No
hace falta ser muy sabio para descubrir en las primeras dos o tres tomas de
Mank, aún en blanco y negro que ese desierto y cierto patetismo o despojo al
transitarlo con la cámara, resulte familiar.
Es
que la feligresía de BB y BCS aprendimos a transitar Alburqueque y aledaños, a
través de los vaivenes anímicos de Walter, la paciencia del calculador Mike y
hasta nos dimos un porrazo en las afueras de esas tramposas colinas, compartiendo
el dolor de una pasada de rosca de Kim y su obsesión por el trabajo.
Ni
que decir de Jimmy bebiendo sus fluidos por cuestiones de supervivencia o del
bueno de Nacho yendo y viniendo a merced de la voluntad, primero de Gus y más
tarde de Lalo.
Y
nada es inocente en esto de que nos resulta familiar, más allá de ser
consumidores o adictos de series de antihéroes inmorales.
Fundada
en 1706 por una colonia de españoles, ubicada en el Estado de Nueva México, la
ciudad que honra a un virrey bien hubiese sido la mejor válvula de escape para
cualquiera de nuestros piratas del asfalto o algunos de los drogones
masoquistas deseosos de una falsa recuperación.
Pero
no, los acontecimientos suceden ahí, en el proyecto irregular que filmó David
Fincher, donde Gary Oldman se calzó la piel del guionista de Orson Welles,
quien debió recluirse fuera del glamour hollywoodense hasta darle aire al
memorable Ciudadano. En ese paisaje tosco y expulsivo que hasta remite a los
áridos westerns, arriba Herman J. Mankiewicz (Mank) luego de un accidente
automotor para hacerlo su morada. Para el caso, tiente todo lo que necesita un
escritor: dos muchachas a disposición (una enfermera y una secretaria) y alcohol a
voluntad, papel, lápiz y la infaltable aunque pesada premisa de terminar su
trabajo a contramano del tiempo.
Ese
déficit que emparienta la tarea con el deber ser del periodismo: trabajar y
producir a cuentas, de publicar, de cobrar, de esperar alguna repercusión, de
trascender.
Pero
esto que hoy escupo no se ajusta a la vida del hombre a las espaldas del gran
Orson, si no de Alburqueque. Yo que tengo debilidad por los desiertos, los
elijo sin demasiada razón. Como si por fin en ellos la sombra de los proyectos
y errores pudiesen terminar confundidos entre oleadas de arena o, como en este
caso, en el medio de tanto musgo irregular de este lado de la tierra.
Disímil
geografía, la soñada allá de médanos prolijos, romántico albergue del discípulo
de Mahoma, con sus camellos y tuaregs azules. Acá la real, con cactus
dolientes, zapatillas incómodas, malos
tipos sin glamour y por supuesto, ninguna buena estrella como guía.
Bien,
la banda de nuestra legión chandleriana me invita a proyectar un próximo viaje
cuando salga de la pandemia.
¿Qué
tal Alburqueque?
¿Qué
onda los puestos de celulares en el medio de la nada? ¿las empresas fantasmas?

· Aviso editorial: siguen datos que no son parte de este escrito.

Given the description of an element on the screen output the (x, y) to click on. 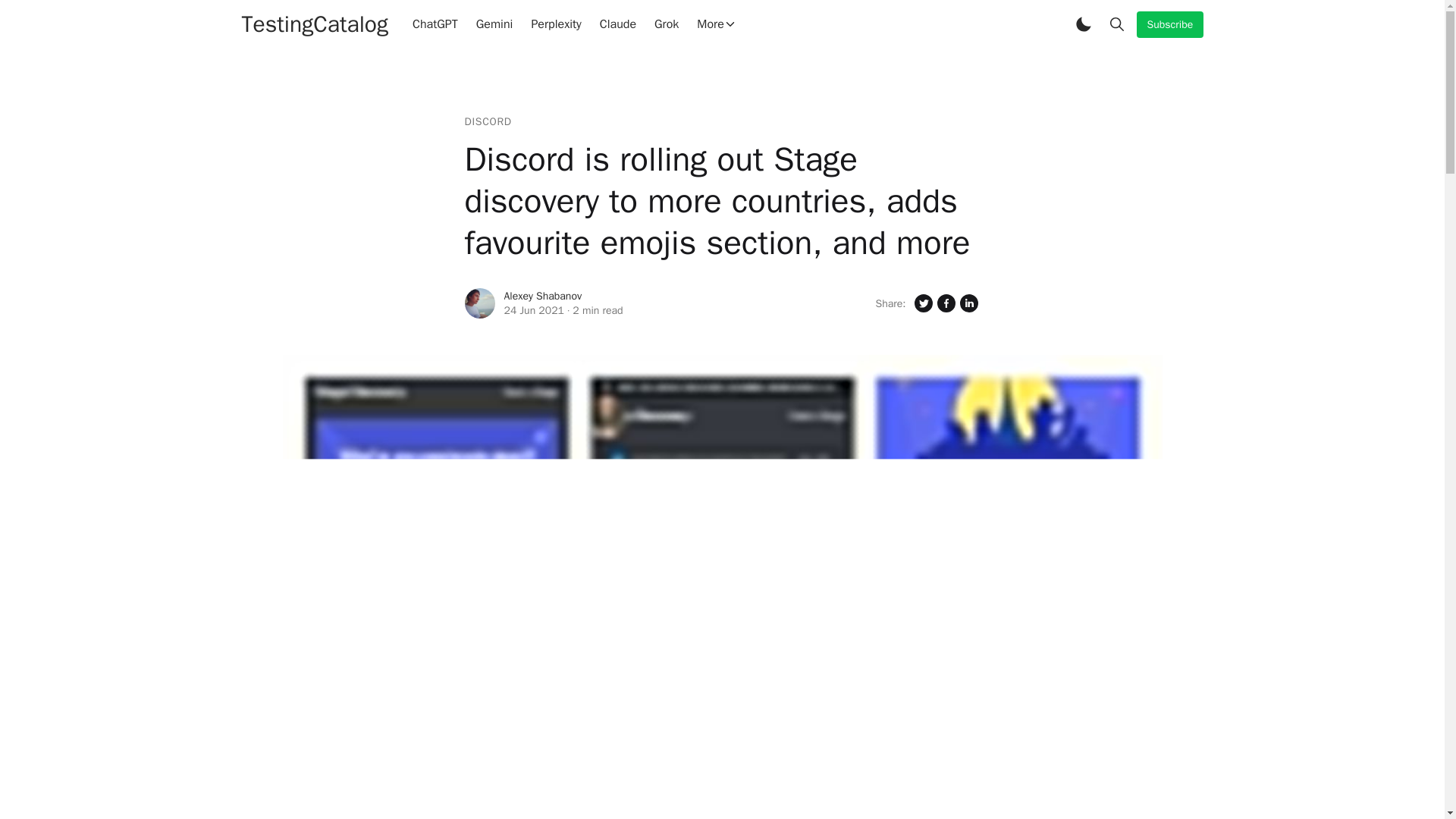
DISCORD (487, 121)
2 min read (597, 310)
Alexey Shabanov (541, 295)
Claude (618, 24)
Gemini (494, 24)
Subscribe (1169, 23)
Share on Twitter (922, 302)
More (715, 24)
Perplexity (555, 24)
Updated 19 Nov 2023 (533, 310)
Go to the profile of Alexey Shabanov (479, 303)
Share on Facebook (945, 302)
Share on Linkedin (967, 302)
Grok (666, 24)
ChatGPT (435, 24)
Given the description of an element on the screen output the (x, y) to click on. 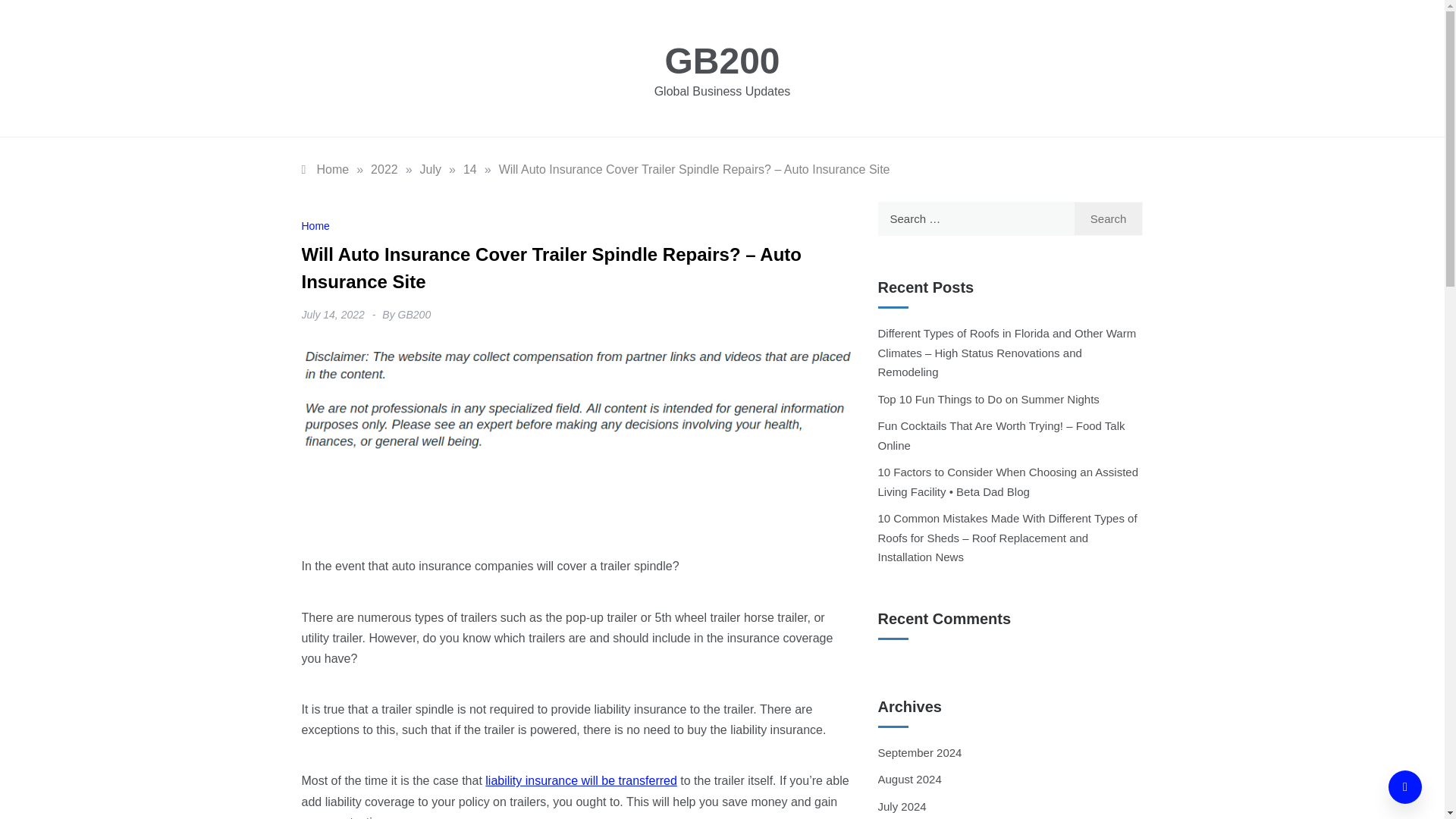
liability insurance will be transferred (580, 780)
August 2024 (909, 779)
14 (470, 169)
GB200 (413, 314)
July 2024 (901, 806)
GB200 (720, 60)
September 2024 (919, 752)
Search (1108, 218)
July 14, 2022 (333, 314)
Home (315, 225)
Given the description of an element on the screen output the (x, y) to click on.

¿los inmigrantes afortunados y los autóctonos jactándose de nada? Si fuera todo
esto no sé si valdría la pena. Hay mucha de esta fauna ya vista en el Oeste y
Sur de la Buenos Aires profunda y cercana.
Sin
embargo, siempre vale lo ajeno para encontrarse mejor con uno. Recorrer un
camino confuso sin entender del todo cuál será la pregunta para llegar al otro
lado o al final de la ruta. ¿Tiene sentido? ¡Claro! acaso más que permanecer
con el cancionero de siempre hecha muletilla o las recurrentes fake news que
aburren e imponen indefectiblemente conversaciones y sentidos.
Y
así como Mansilla y sus viajes, como las experiencias que mintió Salgari, decir
yo sí que me he perdido y pude rescatarme. Ahí, en un lugar de nombre de
medicamento. Donde nacen y mueren las ideas, donde el sol gobierna la vista y
el dinero (o su falta) duele hasta las tripas.
Allá
vamos entonces. Por ahí, hasta te cruzás con Jimmy y te propone hacer de extra de
algún delirio rentable.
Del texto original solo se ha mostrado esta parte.